Mike Robertson March 13th, 2008

Ron Lira " certainly one of the few full-time luthiers in Oklahoma City " has maintained a steady flow of business as Honest Ron's Guitars, in the same location at 1129 N. May since 1985. "Most of w...

Ron-Lira-

Ron Lira " certainly one of the few full-time luthiers in Oklahoma City " has maintained a steady flow of business as Honest Ron's Guitars, in the same location at 1129 N. May since 1985.

"Most of what this business is, if you get discouraged or burn out, then you're done for," Lira said. "That goes for almost anything, but especially for the guitar market."

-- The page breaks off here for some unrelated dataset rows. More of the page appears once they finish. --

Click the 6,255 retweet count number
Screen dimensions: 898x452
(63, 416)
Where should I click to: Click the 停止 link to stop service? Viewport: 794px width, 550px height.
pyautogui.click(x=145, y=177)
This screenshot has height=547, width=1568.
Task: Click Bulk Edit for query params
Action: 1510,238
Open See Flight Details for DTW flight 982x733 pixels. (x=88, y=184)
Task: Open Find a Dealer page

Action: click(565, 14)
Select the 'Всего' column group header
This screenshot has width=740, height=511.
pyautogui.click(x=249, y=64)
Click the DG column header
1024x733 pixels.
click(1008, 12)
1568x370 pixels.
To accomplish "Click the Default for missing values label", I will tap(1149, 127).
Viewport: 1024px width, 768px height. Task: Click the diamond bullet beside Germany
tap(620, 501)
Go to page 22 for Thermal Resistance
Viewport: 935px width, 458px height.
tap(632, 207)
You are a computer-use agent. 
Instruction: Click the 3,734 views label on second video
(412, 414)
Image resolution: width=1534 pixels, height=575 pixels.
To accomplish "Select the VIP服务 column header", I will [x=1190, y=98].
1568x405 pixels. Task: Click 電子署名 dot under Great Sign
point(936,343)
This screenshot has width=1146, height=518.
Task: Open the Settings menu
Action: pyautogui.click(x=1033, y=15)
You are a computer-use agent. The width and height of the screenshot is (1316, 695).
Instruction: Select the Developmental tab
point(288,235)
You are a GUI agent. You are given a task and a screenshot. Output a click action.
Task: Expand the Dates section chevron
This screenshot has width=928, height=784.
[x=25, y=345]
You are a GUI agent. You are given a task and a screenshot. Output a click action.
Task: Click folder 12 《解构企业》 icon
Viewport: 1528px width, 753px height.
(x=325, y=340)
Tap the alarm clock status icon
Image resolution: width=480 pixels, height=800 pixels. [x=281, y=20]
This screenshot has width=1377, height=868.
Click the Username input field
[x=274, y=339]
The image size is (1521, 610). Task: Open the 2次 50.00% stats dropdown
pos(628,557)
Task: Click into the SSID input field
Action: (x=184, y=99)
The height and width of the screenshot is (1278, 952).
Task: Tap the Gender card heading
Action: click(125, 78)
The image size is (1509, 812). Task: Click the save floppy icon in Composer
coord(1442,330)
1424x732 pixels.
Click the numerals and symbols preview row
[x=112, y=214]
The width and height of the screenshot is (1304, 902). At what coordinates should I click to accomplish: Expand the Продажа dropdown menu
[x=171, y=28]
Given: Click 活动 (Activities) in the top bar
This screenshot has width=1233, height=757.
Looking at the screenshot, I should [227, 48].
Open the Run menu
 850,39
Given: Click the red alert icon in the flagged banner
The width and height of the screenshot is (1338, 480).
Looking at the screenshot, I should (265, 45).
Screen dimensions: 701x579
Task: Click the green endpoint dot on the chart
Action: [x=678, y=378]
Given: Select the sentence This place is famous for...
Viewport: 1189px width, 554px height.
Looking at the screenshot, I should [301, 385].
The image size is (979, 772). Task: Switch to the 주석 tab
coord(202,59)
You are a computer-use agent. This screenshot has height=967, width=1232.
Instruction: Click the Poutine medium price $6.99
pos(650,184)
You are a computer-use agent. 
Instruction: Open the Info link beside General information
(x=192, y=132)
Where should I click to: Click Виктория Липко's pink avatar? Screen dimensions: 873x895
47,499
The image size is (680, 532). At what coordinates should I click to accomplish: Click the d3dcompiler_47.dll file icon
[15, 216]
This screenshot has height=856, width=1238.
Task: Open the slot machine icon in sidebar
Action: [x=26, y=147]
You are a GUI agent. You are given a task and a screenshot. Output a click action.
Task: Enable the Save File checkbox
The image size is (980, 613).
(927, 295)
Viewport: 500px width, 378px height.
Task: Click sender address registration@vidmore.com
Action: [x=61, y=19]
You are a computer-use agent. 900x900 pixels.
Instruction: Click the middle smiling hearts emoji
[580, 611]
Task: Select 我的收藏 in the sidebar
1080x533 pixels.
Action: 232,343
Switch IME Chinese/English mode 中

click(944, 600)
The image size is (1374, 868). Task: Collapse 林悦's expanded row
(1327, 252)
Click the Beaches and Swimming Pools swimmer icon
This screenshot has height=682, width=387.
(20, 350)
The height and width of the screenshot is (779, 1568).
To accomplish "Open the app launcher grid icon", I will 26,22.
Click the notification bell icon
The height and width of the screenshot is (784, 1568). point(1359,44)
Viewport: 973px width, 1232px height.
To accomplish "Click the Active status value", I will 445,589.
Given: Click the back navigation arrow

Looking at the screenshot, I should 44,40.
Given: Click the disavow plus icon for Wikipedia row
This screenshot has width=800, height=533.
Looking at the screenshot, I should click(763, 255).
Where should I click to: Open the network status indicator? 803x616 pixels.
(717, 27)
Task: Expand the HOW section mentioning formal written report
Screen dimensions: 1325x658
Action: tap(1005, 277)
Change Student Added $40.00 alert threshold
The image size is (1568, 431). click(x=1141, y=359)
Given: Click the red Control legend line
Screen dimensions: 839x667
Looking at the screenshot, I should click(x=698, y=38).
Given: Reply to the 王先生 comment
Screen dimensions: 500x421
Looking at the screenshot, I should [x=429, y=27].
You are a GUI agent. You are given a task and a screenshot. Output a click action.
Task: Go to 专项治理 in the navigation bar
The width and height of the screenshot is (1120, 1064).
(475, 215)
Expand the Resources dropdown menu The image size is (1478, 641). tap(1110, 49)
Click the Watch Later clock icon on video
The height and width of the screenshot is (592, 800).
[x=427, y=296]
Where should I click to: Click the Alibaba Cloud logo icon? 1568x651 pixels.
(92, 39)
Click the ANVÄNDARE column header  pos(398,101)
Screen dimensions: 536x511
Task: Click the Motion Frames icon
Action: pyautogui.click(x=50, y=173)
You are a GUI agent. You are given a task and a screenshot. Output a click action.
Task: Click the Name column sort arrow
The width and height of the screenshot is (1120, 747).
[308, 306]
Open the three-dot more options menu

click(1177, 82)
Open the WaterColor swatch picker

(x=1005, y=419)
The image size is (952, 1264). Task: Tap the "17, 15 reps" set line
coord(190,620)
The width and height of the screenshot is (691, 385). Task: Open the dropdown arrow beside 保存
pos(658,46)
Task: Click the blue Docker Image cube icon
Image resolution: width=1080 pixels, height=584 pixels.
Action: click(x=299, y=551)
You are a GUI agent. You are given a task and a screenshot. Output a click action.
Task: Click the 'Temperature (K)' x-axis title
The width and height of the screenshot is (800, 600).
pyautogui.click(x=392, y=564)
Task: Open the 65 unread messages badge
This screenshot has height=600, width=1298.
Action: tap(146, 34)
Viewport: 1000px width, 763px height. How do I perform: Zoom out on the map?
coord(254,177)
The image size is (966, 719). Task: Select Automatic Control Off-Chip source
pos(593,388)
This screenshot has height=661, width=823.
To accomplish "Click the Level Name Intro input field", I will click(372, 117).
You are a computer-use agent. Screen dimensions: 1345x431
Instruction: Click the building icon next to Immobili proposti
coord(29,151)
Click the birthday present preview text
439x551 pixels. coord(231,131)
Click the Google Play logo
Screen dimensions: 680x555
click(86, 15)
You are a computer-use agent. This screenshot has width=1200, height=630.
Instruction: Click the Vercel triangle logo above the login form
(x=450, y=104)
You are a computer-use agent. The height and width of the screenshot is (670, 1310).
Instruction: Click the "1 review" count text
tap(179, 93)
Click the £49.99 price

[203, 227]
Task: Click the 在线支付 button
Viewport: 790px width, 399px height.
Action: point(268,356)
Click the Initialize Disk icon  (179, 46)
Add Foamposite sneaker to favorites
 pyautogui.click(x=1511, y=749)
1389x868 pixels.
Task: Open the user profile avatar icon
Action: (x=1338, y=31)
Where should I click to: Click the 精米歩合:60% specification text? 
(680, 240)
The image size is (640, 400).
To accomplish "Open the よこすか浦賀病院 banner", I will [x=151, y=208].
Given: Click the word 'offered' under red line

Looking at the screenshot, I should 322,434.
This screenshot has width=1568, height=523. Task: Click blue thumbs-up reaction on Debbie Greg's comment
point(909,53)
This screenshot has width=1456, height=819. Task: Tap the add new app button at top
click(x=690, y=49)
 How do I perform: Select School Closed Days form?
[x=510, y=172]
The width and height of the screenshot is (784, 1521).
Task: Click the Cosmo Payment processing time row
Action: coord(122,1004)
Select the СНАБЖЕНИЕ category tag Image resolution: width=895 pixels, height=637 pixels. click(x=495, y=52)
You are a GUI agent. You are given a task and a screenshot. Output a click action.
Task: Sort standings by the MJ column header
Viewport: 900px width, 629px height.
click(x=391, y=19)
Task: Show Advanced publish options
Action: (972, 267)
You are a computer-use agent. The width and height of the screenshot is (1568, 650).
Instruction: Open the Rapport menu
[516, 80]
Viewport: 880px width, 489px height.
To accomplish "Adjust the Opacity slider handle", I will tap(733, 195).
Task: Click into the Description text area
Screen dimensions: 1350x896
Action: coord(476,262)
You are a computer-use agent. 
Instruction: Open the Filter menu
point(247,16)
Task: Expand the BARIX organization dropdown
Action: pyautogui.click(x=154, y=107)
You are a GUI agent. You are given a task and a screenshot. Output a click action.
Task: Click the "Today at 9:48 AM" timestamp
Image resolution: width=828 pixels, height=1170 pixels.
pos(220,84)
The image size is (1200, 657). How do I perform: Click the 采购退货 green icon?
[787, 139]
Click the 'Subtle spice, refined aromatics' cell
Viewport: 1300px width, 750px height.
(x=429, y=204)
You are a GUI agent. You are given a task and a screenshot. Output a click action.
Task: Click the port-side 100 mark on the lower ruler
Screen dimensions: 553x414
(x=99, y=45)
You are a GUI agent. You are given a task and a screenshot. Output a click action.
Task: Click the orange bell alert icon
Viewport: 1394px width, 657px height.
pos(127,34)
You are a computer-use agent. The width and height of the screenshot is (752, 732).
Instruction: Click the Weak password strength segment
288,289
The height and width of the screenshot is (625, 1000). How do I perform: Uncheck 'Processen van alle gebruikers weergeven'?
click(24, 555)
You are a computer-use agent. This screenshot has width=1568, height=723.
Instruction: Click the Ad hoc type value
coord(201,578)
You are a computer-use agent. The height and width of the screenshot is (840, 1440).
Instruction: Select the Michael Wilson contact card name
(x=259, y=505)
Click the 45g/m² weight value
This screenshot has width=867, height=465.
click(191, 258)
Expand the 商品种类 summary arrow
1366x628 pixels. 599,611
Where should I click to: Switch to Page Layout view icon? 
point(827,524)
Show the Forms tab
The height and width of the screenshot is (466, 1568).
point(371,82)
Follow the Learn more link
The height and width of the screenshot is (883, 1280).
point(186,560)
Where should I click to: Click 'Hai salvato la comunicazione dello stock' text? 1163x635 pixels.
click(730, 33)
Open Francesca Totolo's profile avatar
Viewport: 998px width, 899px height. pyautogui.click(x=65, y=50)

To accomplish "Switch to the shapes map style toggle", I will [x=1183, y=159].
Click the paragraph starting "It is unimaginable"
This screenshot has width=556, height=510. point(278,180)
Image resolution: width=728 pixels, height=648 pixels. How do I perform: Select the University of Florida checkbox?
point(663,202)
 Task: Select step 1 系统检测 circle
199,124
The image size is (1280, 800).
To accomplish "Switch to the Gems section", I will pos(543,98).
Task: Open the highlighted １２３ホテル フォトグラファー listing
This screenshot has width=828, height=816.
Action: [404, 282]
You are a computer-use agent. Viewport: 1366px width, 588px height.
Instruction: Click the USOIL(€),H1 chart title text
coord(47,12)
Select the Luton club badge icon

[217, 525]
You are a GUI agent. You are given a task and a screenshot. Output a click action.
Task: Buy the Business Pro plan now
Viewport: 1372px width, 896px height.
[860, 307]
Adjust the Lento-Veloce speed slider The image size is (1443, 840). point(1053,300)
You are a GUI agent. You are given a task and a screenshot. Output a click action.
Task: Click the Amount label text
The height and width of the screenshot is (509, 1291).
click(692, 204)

Lira said his business has faced moments of "adjustment" over the years as larger competitors came and left, particularly when Guitar Center and Mars Music opened warehouse-styled stores in OKC in the late Nineties.

COMPETITION
Prices fell as the new chains flooded the market with inexpensive, mass-produced instruments, Lira said, but although the competition was "a bit of a worry" and forced his shop to make some changes, those market shifts didn't affect his business as much as it did for many of his competitors.

But the corporate stores were not the death nail for metro music stores. Rather, he said, it was the owners' lack of stamina that proved fatal. Despite being forced to fiddle with his business practices somewhat, Lira said competing with big-box stores isn't difficult for him " or mysterious.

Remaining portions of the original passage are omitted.